[Lines recording where to locate words and elements]
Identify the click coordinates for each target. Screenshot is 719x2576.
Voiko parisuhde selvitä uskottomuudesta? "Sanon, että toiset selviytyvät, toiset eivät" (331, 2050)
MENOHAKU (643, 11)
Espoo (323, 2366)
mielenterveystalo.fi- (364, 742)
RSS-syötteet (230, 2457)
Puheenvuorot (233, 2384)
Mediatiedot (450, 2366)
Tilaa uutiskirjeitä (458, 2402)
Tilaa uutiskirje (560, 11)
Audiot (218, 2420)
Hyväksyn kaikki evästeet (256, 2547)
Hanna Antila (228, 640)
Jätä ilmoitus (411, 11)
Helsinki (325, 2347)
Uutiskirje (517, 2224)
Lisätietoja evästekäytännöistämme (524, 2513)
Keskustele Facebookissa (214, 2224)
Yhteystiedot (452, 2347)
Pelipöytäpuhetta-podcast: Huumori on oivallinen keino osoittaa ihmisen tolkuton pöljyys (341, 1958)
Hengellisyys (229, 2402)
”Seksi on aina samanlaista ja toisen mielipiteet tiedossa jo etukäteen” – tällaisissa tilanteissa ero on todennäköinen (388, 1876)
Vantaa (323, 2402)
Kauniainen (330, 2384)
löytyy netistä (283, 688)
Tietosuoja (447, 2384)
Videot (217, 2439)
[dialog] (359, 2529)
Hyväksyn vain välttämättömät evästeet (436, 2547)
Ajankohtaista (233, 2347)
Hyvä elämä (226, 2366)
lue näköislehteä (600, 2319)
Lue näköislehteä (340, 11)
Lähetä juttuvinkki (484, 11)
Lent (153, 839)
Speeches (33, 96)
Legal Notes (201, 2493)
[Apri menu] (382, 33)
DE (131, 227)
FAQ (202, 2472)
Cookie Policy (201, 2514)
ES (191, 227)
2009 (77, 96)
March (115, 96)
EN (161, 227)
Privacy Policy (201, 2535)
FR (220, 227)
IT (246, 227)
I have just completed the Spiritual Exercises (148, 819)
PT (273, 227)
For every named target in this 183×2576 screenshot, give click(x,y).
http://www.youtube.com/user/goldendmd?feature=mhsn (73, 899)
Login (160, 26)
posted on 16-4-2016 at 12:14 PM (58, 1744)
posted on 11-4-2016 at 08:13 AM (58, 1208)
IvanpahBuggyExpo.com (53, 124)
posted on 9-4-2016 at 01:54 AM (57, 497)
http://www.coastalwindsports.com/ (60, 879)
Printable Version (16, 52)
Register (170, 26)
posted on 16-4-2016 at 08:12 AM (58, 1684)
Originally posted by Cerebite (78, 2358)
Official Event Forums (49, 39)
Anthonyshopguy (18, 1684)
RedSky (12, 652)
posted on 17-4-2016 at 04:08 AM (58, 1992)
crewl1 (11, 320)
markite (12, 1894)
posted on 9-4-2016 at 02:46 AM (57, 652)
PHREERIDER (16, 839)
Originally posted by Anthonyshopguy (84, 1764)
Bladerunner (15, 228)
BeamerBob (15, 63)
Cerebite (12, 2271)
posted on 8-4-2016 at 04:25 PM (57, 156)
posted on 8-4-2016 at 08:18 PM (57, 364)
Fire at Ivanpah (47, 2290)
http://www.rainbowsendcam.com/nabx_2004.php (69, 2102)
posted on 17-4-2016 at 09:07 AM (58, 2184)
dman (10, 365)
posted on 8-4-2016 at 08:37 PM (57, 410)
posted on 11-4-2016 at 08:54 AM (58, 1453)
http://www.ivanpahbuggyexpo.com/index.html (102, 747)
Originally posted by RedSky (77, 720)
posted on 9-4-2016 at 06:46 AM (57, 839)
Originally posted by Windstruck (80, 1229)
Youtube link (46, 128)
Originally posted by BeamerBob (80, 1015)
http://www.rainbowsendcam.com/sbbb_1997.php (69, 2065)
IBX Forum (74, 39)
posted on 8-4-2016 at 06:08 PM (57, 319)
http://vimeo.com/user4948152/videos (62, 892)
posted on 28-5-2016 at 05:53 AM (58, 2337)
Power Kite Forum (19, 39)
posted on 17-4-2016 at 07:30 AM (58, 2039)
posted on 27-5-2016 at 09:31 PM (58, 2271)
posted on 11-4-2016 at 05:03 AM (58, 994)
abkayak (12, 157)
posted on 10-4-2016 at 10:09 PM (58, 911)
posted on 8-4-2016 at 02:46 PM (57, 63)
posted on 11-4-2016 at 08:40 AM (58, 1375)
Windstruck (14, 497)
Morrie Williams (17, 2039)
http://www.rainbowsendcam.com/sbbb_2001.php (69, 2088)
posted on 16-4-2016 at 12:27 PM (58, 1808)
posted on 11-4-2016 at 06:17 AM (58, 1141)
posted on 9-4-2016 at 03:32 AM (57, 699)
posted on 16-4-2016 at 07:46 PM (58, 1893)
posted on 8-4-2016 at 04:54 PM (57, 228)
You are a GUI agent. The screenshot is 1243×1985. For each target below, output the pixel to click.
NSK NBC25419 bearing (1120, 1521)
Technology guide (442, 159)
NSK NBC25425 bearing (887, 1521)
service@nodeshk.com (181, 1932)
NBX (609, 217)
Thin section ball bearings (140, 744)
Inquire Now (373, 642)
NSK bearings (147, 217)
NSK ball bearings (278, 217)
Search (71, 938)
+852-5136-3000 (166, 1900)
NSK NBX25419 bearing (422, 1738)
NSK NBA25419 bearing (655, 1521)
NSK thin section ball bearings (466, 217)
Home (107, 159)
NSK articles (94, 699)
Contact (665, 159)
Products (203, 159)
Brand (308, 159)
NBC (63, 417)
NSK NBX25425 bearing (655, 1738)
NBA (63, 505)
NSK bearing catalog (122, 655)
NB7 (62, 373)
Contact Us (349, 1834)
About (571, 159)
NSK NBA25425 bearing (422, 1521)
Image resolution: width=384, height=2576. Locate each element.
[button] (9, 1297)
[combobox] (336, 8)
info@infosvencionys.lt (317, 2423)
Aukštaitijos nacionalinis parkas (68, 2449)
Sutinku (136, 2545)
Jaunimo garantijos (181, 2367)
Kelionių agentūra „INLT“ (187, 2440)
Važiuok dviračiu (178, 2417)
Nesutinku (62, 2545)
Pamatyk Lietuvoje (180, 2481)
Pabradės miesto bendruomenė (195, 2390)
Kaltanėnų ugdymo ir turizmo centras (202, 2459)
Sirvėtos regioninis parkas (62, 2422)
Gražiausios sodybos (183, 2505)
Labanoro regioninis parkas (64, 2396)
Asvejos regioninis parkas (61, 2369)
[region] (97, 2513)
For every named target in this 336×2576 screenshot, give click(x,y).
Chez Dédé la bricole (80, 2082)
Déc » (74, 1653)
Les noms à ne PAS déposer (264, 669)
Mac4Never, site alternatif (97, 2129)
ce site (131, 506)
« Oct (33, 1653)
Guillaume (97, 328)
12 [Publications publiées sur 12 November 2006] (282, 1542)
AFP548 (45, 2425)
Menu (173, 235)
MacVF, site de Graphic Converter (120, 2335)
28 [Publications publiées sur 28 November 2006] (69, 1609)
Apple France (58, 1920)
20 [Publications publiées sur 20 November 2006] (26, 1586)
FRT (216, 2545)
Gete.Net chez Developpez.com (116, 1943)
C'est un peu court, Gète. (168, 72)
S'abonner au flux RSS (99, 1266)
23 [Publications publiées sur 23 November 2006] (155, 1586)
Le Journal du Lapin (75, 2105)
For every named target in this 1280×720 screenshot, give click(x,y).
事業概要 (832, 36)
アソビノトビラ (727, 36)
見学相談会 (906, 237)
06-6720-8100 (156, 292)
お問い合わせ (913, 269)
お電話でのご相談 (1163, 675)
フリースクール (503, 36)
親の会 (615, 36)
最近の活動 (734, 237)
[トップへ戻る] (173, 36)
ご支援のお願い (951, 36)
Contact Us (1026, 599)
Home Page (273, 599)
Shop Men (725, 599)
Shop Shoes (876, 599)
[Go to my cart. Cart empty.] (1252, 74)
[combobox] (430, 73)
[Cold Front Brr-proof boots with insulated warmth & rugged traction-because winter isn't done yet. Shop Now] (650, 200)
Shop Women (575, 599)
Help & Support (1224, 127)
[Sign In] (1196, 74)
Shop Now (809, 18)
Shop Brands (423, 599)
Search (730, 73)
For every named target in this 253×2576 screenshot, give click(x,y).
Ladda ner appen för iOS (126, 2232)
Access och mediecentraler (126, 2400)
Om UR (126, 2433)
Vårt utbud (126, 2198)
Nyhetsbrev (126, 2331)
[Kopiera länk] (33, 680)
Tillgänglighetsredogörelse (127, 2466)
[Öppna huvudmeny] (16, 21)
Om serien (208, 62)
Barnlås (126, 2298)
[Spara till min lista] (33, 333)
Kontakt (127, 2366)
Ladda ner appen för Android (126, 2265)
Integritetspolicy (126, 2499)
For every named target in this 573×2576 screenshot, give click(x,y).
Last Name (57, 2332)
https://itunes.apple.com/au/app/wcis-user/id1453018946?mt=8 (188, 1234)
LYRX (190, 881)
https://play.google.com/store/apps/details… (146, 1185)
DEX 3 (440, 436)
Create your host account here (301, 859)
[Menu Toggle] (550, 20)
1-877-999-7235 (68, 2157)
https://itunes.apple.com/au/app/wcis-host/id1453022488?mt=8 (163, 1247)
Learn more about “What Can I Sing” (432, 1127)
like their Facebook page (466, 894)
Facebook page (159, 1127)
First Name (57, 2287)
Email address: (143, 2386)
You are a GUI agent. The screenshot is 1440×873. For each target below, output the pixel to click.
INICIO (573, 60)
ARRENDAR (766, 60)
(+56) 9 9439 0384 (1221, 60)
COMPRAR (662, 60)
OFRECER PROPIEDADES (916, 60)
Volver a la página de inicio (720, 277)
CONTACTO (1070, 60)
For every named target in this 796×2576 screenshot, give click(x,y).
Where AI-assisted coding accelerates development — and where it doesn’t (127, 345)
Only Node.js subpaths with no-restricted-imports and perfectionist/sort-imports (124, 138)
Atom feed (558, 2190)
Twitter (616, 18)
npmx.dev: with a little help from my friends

**TASK GOAL**.
Please write out every line above, from the one containing "Create your host account here (301, 859)" down to the last line, swapping "Facebook page" for "Instagram page" and keeping everything else the same.

**SOLVED EXERCISE**.
Create your host account here (301, 859)
[Menu Toggle] (550, 20)
1-877-999-7235 (68, 2157)
https://itunes.apple.com/au/app/wcis-host/id1453022488?mt=8 (163, 1247)
Learn more about “What Can I Sing” (432, 1127)
like their Instagram page (466, 894)
Instagram page (159, 1127)
First Name (57, 2287)
Email address: (143, 2386)
You are a GUI agent. The screenshot is 1440×873. For each target below, output the pixel to click.
INICIO (573, 60)
ARRENDAR (766, 60)
(+56) 9 9439 0384 (1221, 60)
COMPRAR (662, 60)
OFRECER PROPIEDADES (916, 60)
Volver a la página de inicio (720, 277)
CONTACTO (1070, 60)
For every named target in this 796×2576 screenshot, give click(x,y).
Where AI-assisted coding accelerates development — and where it doesn’t (127, 345)
Only Node.js subpaths with no-restricted-imports and perfectionist/sort-imports (124, 138)
Atom feed (558, 2190)
Twitter (616, 18)
npmx.dev: with a little help from my friends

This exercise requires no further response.